Un secteur comme l’hôtellerie par exemple, qui a l’avantage d’offrir une carrière aux personnes peu ou pas diplômées est associé à des conditions de travail difficiles : bas salaires, horaires contraignants, difficulté à équilibrer vie privée et vie professionnelle. Ce secteur a également été particulièrement touché par la crise du Covid-19 à la suite de la fermeture des restaurants pendant plusieurs mois, ce qui génère probablement une forme d’insécurité au niveau professionnel.
Les leviers à activer pour augmenter l’attractivité des métiers dits « pénibles » se situent principalement au niveau financier à l’instar des revendications des salariés du secteur de l’hôtellerie/restauration qui demandent un treizième mois et une prime de coupure.
Le salaire reste un argument d’attractivité fort pour répondre à la pénurie de talents
Pour François ASSELIN, Président de la CPME (Confédération des Petites et Moyennes entreprises), l’augmentation des salaires ne passe pas systématiquement par une augmentation généralisée et il y a d’autres pistes à explorer comme le fait d’améliorer les qualifications des salariés grâce à la formation ou tout simplement en proposant des heures supplémentaires quand c’est possible.
Il y a à l’heure actuelle des difficultés de recrutement aussi bien sur les emplois cadres qui sont presque en plein emploi que sur les postes moins qualifiés ce qui ramène inévitablement le salaire au cœur du débat.
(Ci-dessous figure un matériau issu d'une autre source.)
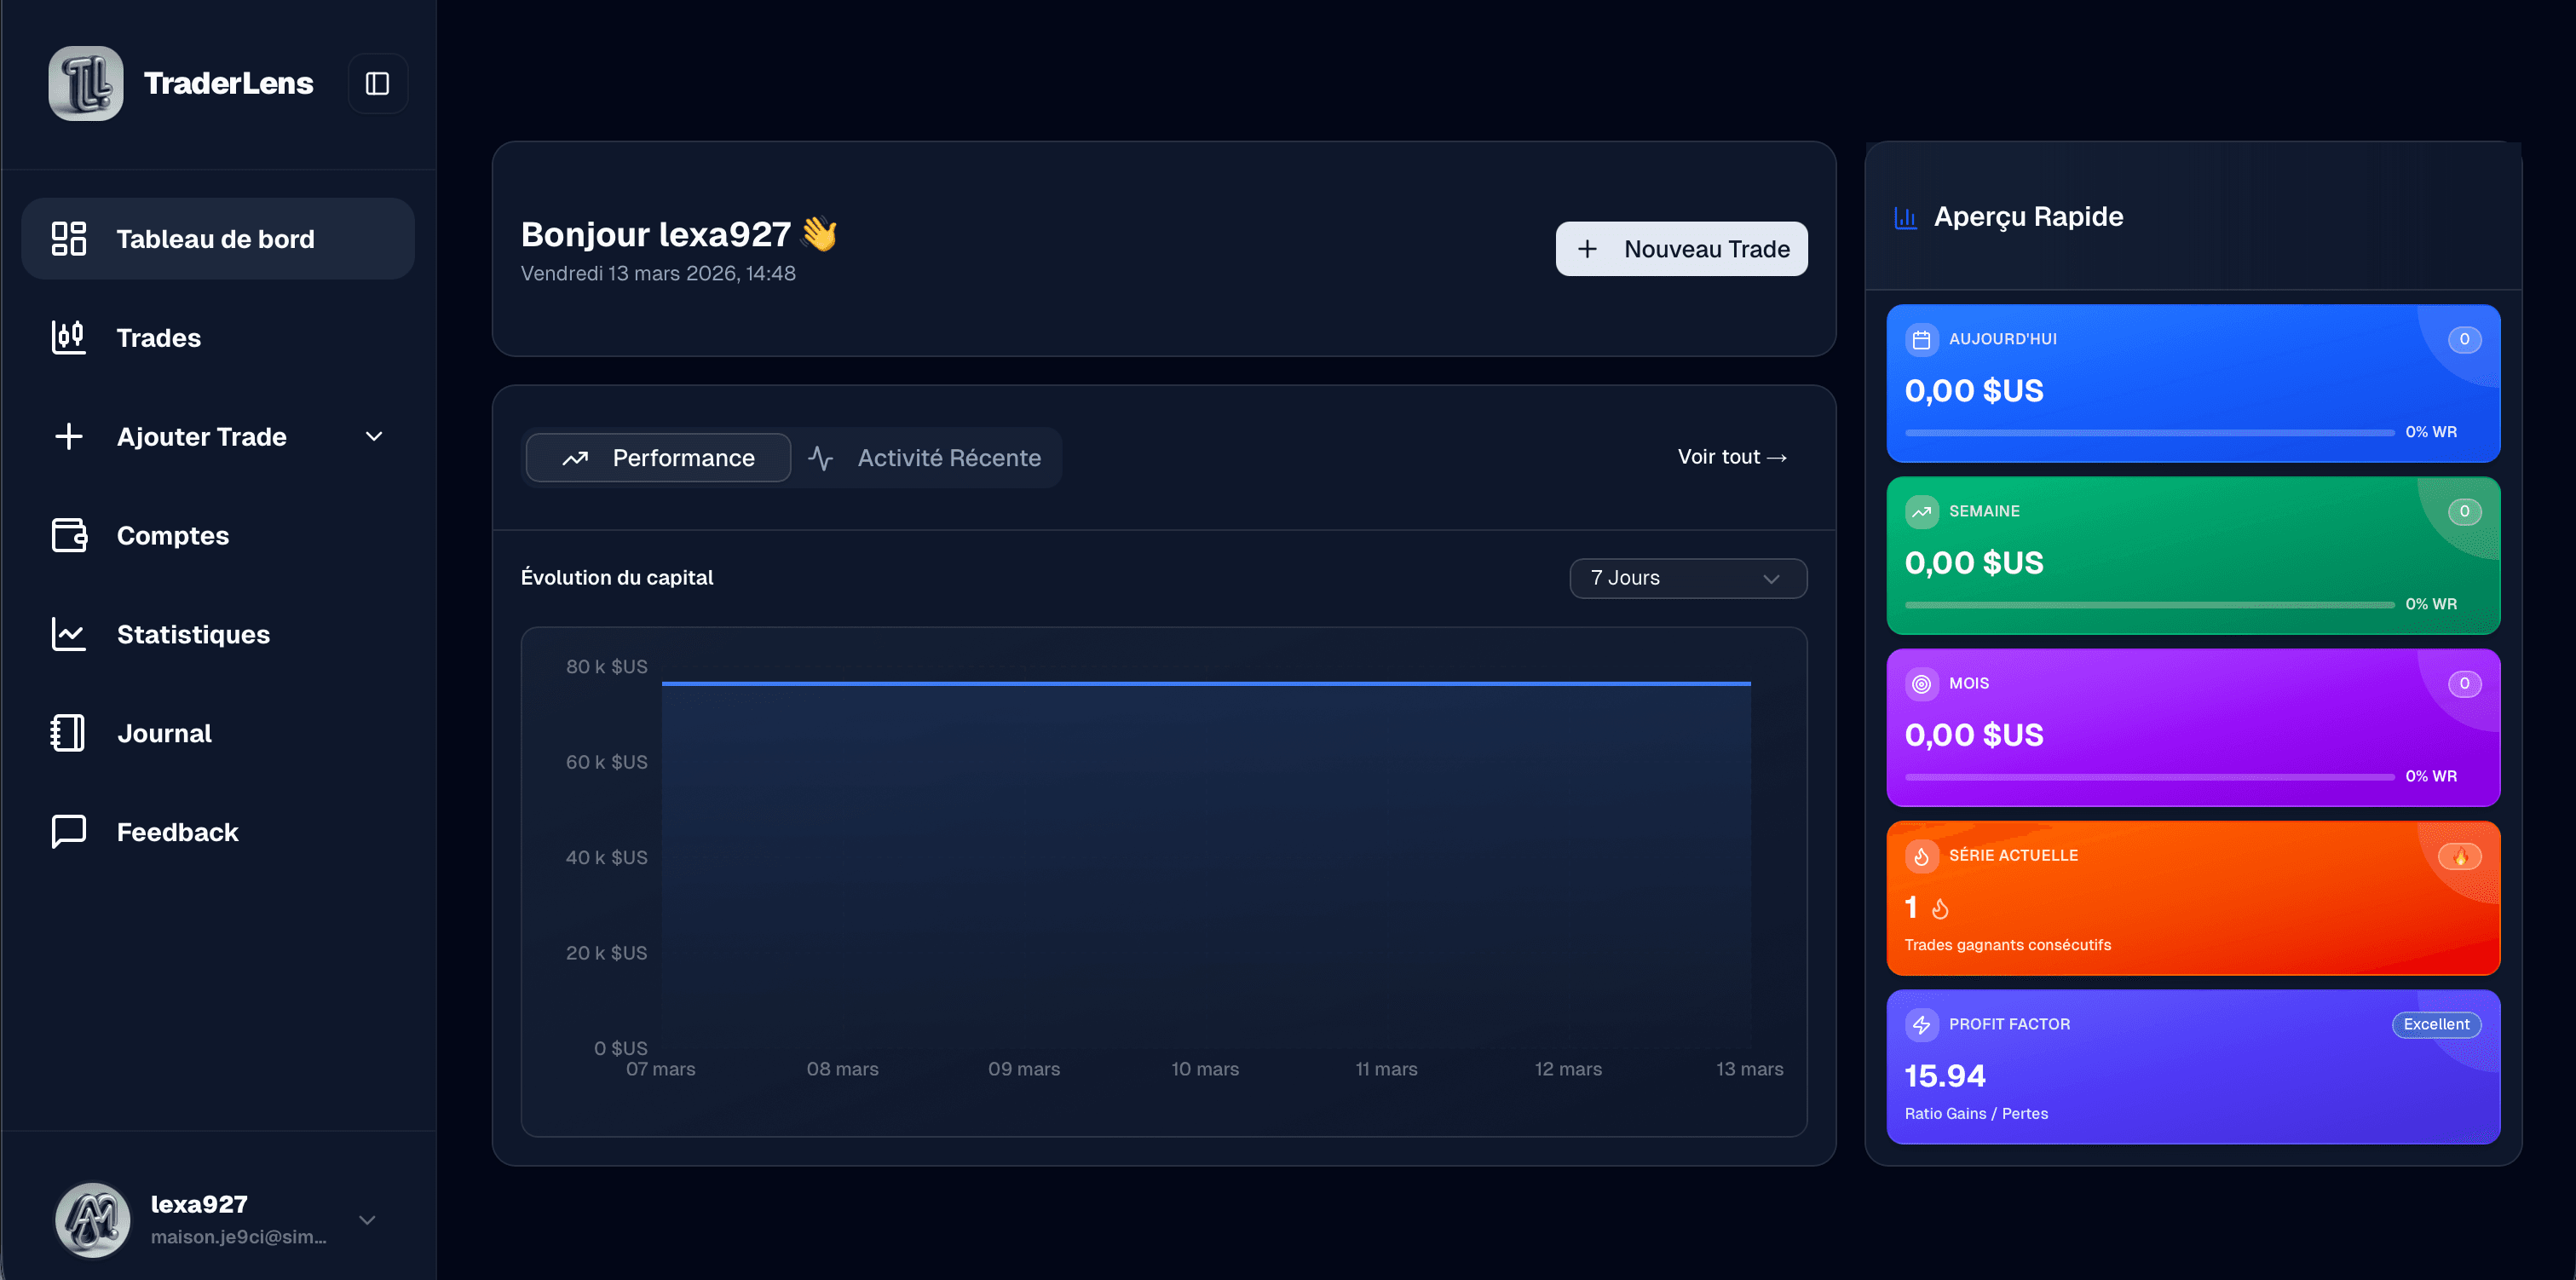Click the TraderLens logo icon
Image resolution: width=2576 pixels, height=1280 pixels.
pos(85,83)
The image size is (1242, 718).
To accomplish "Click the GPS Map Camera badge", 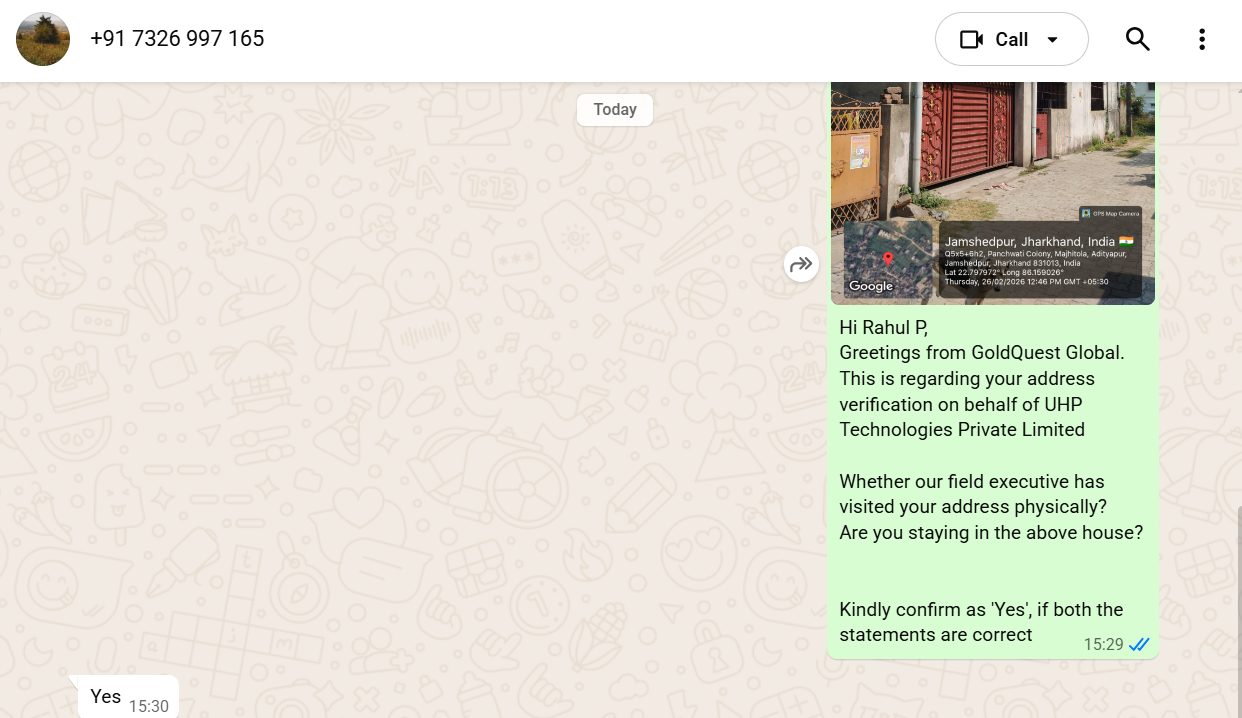I will point(1110,213).
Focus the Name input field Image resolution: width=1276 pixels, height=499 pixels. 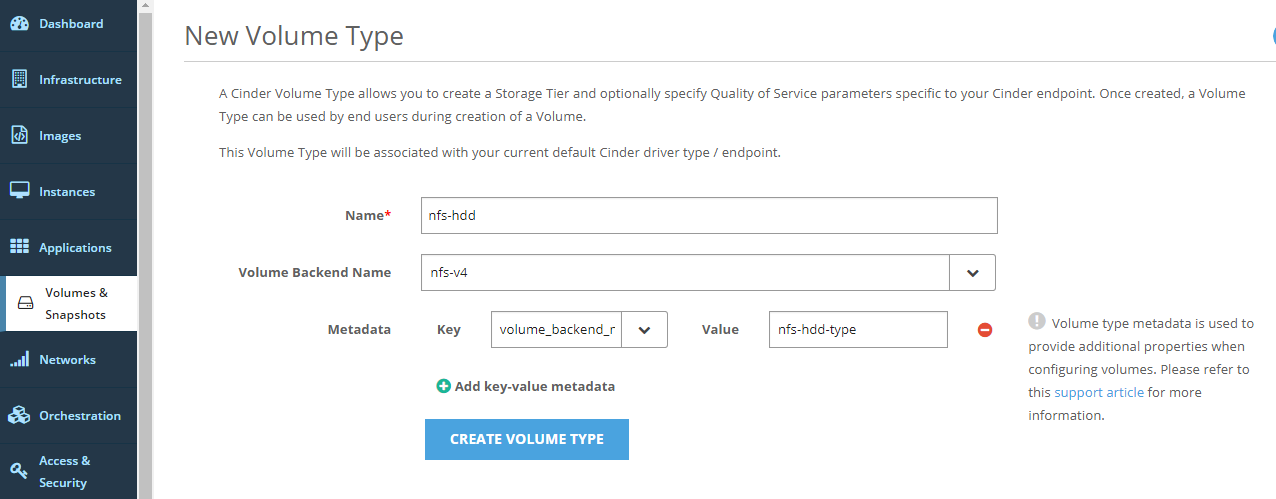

L’attractivité du salaire et les avantages représentent le principal argument des salariés au niveau mondial pour choisir un employeur, devant l’équilibre entre vie privée et vie professionnelle d’après l’étude publiée par Randstad : Randstad-Employer-Brand-Research-Global-Report-2021.pdf
Le salaire demeure donc un levier de fidélisation des salariés, à tous les niveaux hiérarchiques.
Top 5 des raisons de choisir un employeur en 2021 - source : https://workforceinsights.randstad.com
La rémunération variable ou comment faire la conjonction des opposés
« Depuis six mois, des tensions se manifestent sur les compétences. Les chefs d’entreprise manquent de main-d’œuvre pour répondre à la demande. Alors pour éviter de se faire prendre des salariés, les dirigeants qui le peuvent - ce qui n’est malheureusement pas le cas de tous - ont déjà procédé à des augmentations individuelles de salaires. » François ASSELIN, Président de la CPME
Trouver un compromis entre les besoins des salariés et la marge de manœuvre des employeurs
Dans un tel contexte où les entreprises sont incitées à augmenter les revenus des salariés alors qu’il est compliqué d’augmenter le fixe, la rémunération variable trouve tout son sens. En effet, certains dispositifs de rémunération variable sont moins taxés et pèsent moins lourd dans le budget rémunération qu’une augmentation de la masse salariale fixe soumise aux charges patronales. Il est donc possible d’utiliser la rémunération variable pour faire le compromis entre les contraintes économiques des entreprises et la responsabilité sociale d’aider les salariés à maintenir leur pouvoir d’achat.
Parmi les dispositifs qui bénéficient d’allègements au niveau des taxes, on retrouve par exemple l’intéressement qui n’est plus soumis au forfait social pour les entreprises de moins de 250 salariés.
Il existe également des dispositifs de rémunération variable basés sur la performance collective ou individuelle avec des primes sur objectifs qui récompensent une performance et ne génèrent d’inflation salariale qu'à objectifs atteints. Enfin, une entreprise peut également miser sur les avantages en nature ou les avantages sociaux pour améliorer la rémunération périphérique de ses collaborateurs.
Les dispositifs de rémunération variable ne s’adressent pas qu’à certains types de métiers comme celui des commerciaux. Ce sont au contraire des dispositifs qui visent à personnaliser la rémunération ou à récompenser un effort collectif afin que l'ensemble des salariés partagent le succès économique de leur entreprise.